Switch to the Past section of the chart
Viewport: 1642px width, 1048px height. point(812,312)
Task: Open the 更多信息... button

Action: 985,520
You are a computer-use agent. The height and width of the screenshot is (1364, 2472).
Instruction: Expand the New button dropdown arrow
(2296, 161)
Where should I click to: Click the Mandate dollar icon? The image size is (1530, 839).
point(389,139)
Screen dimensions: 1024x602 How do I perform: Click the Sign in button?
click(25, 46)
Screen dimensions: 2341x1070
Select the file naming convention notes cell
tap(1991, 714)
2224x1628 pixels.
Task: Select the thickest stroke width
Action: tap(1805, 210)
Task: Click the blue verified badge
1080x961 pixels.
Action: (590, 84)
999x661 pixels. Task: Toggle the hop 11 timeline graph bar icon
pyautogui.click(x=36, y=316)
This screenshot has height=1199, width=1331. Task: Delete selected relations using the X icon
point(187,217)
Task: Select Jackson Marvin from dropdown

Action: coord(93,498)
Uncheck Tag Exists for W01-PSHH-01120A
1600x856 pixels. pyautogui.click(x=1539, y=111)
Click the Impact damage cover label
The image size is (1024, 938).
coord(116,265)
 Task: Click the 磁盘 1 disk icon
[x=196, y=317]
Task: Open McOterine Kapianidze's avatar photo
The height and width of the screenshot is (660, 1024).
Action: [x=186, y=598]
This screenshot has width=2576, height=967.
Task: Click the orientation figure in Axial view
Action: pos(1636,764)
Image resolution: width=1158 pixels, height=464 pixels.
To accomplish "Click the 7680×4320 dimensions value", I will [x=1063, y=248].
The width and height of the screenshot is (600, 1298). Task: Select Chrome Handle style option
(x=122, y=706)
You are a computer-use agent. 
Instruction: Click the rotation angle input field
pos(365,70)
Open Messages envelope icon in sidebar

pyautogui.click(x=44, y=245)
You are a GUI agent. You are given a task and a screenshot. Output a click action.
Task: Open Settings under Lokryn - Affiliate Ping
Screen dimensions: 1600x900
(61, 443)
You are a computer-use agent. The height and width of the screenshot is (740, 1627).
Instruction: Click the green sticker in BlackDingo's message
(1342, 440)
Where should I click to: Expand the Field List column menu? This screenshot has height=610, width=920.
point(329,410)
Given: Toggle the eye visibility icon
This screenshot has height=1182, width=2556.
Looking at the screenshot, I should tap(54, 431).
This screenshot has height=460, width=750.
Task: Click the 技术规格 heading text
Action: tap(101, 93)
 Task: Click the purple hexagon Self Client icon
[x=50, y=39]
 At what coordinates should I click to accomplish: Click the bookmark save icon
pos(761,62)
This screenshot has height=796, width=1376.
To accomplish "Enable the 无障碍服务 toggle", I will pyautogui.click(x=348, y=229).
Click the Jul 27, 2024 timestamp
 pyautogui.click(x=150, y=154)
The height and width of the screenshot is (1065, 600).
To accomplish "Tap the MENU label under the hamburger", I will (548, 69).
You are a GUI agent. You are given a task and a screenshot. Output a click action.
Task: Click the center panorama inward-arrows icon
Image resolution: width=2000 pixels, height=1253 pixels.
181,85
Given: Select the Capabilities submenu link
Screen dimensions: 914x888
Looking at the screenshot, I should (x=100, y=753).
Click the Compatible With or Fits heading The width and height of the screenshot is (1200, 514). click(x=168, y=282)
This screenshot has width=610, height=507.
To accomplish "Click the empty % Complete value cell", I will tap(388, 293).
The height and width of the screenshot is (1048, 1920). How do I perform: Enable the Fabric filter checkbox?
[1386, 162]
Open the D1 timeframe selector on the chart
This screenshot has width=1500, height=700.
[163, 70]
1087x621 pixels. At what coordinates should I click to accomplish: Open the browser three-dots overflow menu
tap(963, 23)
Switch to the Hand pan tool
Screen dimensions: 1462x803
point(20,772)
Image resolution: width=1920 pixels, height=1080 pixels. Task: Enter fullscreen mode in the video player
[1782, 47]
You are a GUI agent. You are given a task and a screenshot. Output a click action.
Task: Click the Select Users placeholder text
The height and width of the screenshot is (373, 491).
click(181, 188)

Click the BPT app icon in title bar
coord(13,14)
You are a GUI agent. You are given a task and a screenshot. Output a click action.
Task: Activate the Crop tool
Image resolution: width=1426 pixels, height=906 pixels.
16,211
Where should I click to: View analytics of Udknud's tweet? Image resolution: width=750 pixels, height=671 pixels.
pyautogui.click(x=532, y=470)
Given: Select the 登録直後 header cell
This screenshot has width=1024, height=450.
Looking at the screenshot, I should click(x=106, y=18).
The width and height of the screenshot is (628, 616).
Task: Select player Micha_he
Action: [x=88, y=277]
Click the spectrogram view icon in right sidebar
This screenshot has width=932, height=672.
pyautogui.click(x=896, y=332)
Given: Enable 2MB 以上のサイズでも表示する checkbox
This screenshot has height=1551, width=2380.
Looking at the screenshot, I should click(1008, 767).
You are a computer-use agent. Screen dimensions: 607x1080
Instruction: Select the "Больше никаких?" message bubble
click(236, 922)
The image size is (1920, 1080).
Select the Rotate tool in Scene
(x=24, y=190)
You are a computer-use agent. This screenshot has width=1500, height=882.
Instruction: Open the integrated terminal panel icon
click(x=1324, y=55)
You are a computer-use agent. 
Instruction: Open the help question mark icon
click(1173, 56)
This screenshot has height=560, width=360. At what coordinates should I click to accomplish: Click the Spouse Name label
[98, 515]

===

◆ **What you will do**
Copy out the records from the line containing "Given: Select the 登録直後 header cell" through the line containing "(x=24, y=190)", both ends included, reproducing each line as it stands.

◆ **Answer to the task**
Given: Select the 登録直後 header cell
This screenshot has width=1024, height=450.
Looking at the screenshot, I should click(x=106, y=18).
The width and height of the screenshot is (628, 616).
Task: Select player Micha_he
Action: [x=88, y=277]
Click the spectrogram view icon in right sidebar
This screenshot has width=932, height=672.
pyautogui.click(x=896, y=332)
Given: Enable 2MB 以上のサイズでも表示する checkbox
This screenshot has height=1551, width=2380.
Looking at the screenshot, I should click(1008, 767).
You are a computer-use agent. Screen dimensions: 607x1080
Instruction: Select the "Больше никаких?" message bubble
click(236, 922)
The image size is (1920, 1080).
Select the Rotate tool in Scene
(x=24, y=190)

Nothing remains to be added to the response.